Your reply should consist solely of the lines from the one containing "裸聊直播 (49, 293)" through the end of the data, restated word for word.

──────── Extracted material ────────

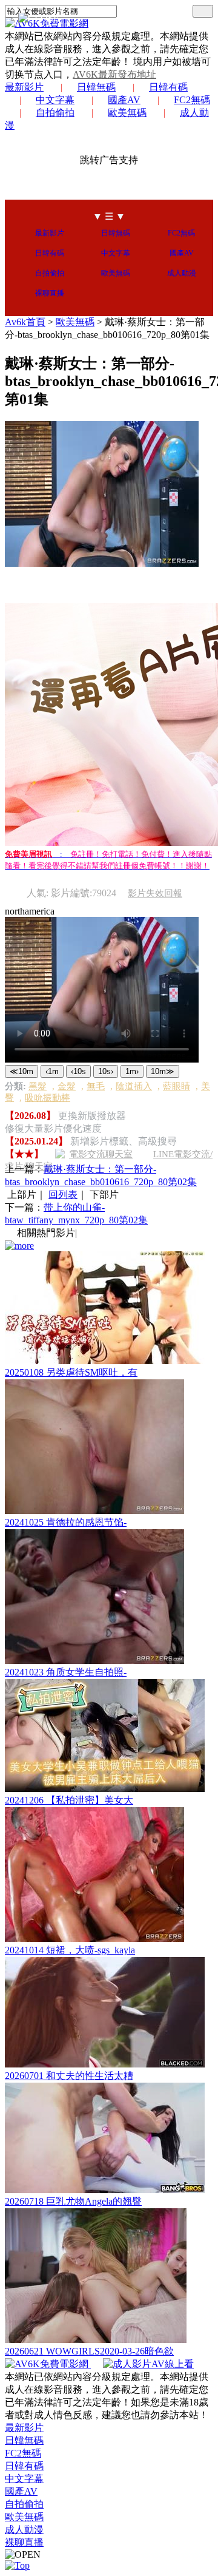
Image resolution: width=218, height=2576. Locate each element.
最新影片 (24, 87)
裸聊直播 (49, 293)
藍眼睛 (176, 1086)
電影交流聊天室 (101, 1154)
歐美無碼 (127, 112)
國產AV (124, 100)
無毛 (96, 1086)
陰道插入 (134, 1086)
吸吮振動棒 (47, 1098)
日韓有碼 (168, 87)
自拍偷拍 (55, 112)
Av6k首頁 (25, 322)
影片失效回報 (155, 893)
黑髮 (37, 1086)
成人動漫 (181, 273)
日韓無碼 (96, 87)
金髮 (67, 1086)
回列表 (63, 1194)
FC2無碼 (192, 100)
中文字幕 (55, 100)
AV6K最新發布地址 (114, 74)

────────

* _Result_:
裸聊直播 (49, 293)
藍眼睛 (176, 1086)
電影交流聊天室 (101, 1154)
歐美無碼 (127, 112)
國產AV (124, 100)
無毛 (96, 1086)
陰道插入 (134, 1086)
吸吮振動棒 (47, 1098)
日韓有碼 (168, 87)
自拍偷拍 (55, 112)
Av6k首頁 (25, 322)
影片失效回報 (155, 893)
黑髮 (37, 1086)
成人動漫 (181, 273)
日韓無碼 (96, 87)
金髮 (67, 1086)
回列表 (63, 1194)
FC2無碼 (192, 100)
中文字幕 (55, 100)
AV6K最新發布地址 (114, 74)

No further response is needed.